Suu Kyi urges MPs to back minority rights

ABC, 25 July

Updated July 26, 2012 13:07:40
Burmese opposition leader, Aung San Suu Kyi, has addressed the Burmese parliament for the first time to support calls for new laws to protect the country's many ethnic minority groups.
The 67-year-old's speech symbolises the changes which have unfolded since the military ceded power to the new government in March last year.

After two decades of animosity between the junta and Ms Suu Kyi, her once-outlawed National League for Democracy (NLD) won 43 of 44 seats in the April by-elections.
Speaking from the floor of the lower house in Naypyidaw, Ms Suu Kyi said Burma's ethnic minorities have suffered decades of civil war and underdevelopment, and laws should be made to ensure their rights were guaranteed.

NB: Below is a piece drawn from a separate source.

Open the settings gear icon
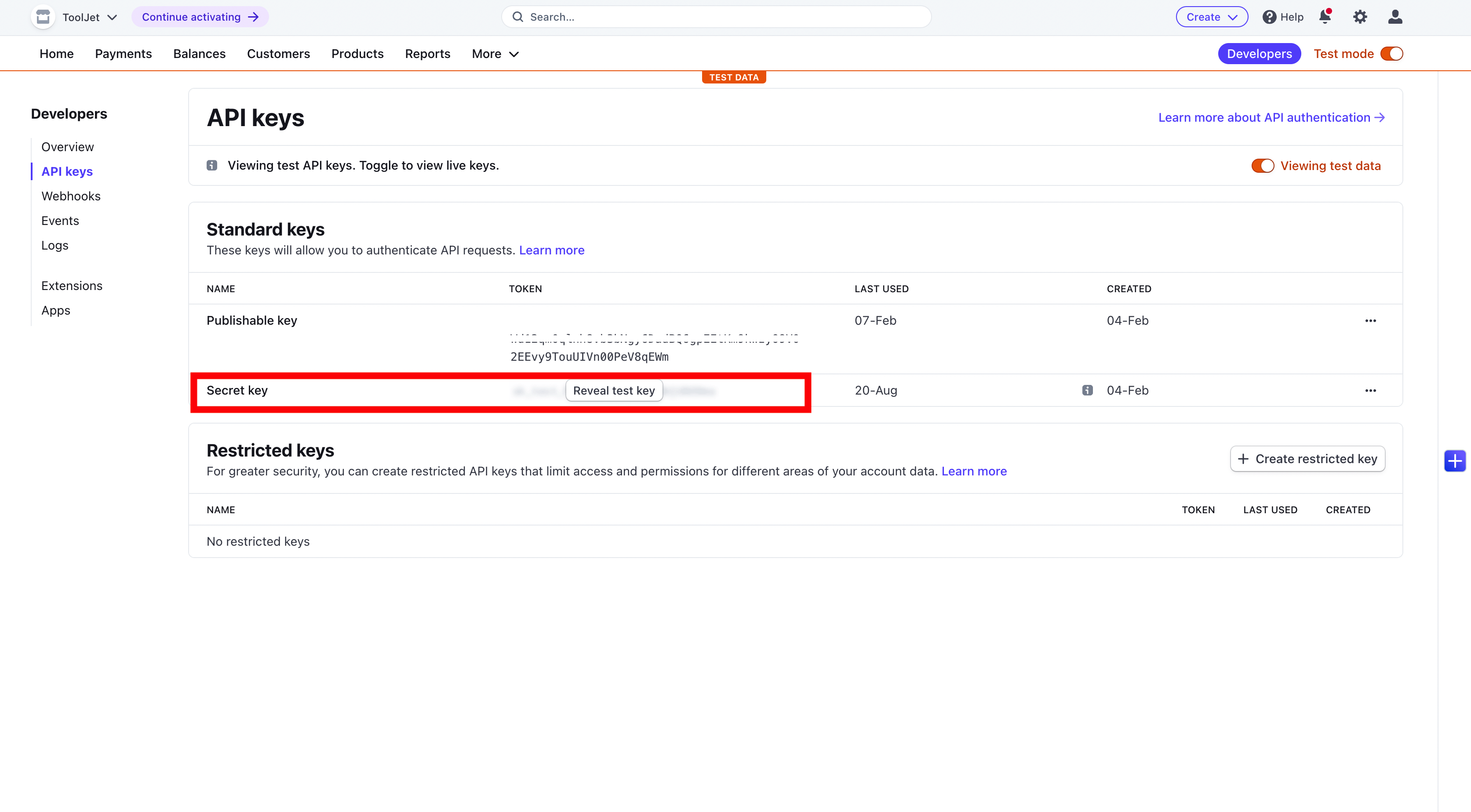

Ms Suu Kyi, who was sworn into parliament in May, said such legislation should be "based on equality, mutual respect and confidence for the emergence of a genuine democratic union".
Also significant was her backing for a motion tabled by a lawmaker from the NLD's biggest rival, the ruling Union Solidarity and Development Party (USDP), a party dominated by retired military people and created by the former regime.

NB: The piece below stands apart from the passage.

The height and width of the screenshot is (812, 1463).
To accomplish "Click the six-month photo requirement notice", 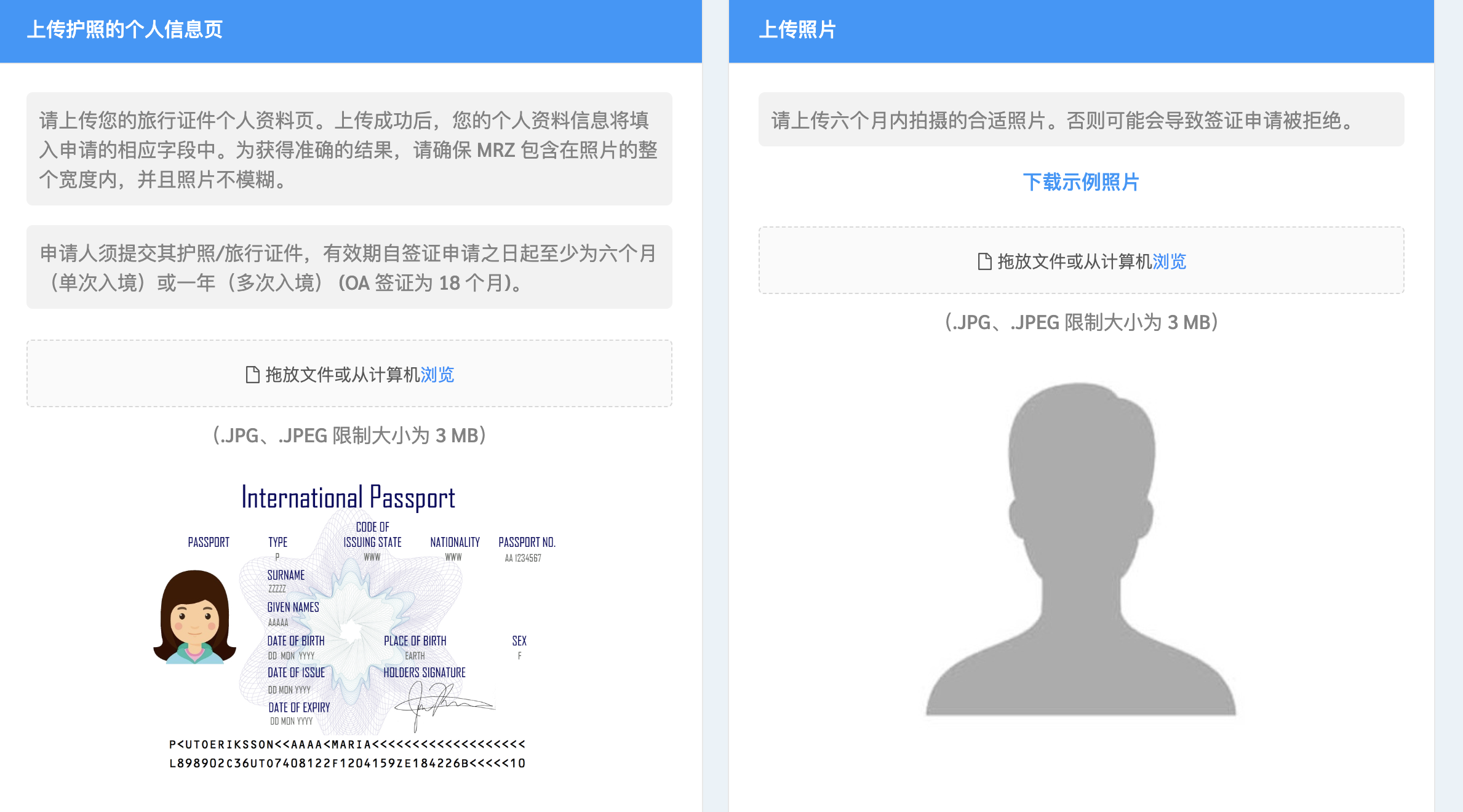I will pos(1081,120).
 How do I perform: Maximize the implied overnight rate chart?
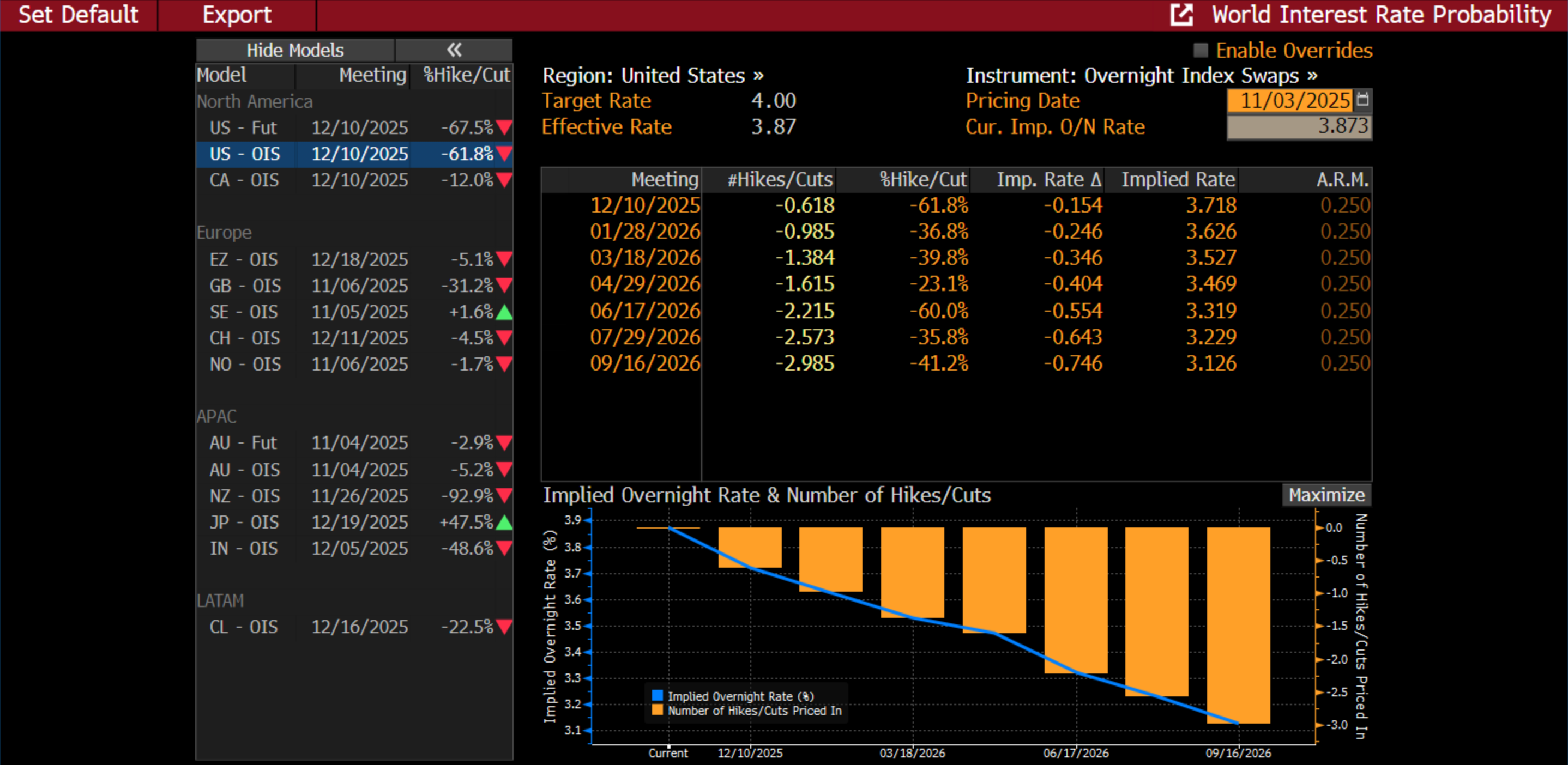[1326, 495]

Citing a report by the Asian Development Bank, Ms Suu Kyi said Burma's ethnic minority areas, which are mostly along the borders with China and Thailand, were the worst affected in terms of poverty.
"Civil war still has not ended. Therefore, it can be seen that protecting the rights of the ethnic minorities is more broad-based than preserving languages and cultures," she added.

Recent clashes in the west of the country between ethnic Buddhist Rakhine and Muslim Rohingya left dozens dead and tens of thousands homeless.

Indonesian politician and president of the ASEAN Inter-Parliamentary Myanmar Caucus, Eva Kusuma Sundari, told Radio Australia's Connect Asia, Ms Suu Kyi's speech is only the first step.
"We've been waiting for quite long, finally she speak up and we're happy that now she's said something and we're happy also with what she said.

"But we are still waiting for the response from the ASEAN leaders."
But Ms Sundari doesn't expect Ms Suu Kyi speech to be the political force needed for change.
"We have learnt that Suu Kyi, more or less is still hesitant to impose herself."

She says ASEAN and the international community needs to exert political pressure on Burma to take action, particularly her own country.
"We are waiting until now...our President Mr Yudhoyono, we want him to say something and we want him to do something.
"Indonesia must continue to act as an initiator for any conflict, and ASEAN as mediators."
The UN expert on human rights in Burma will visit the country at the invitation of the government at the end of July.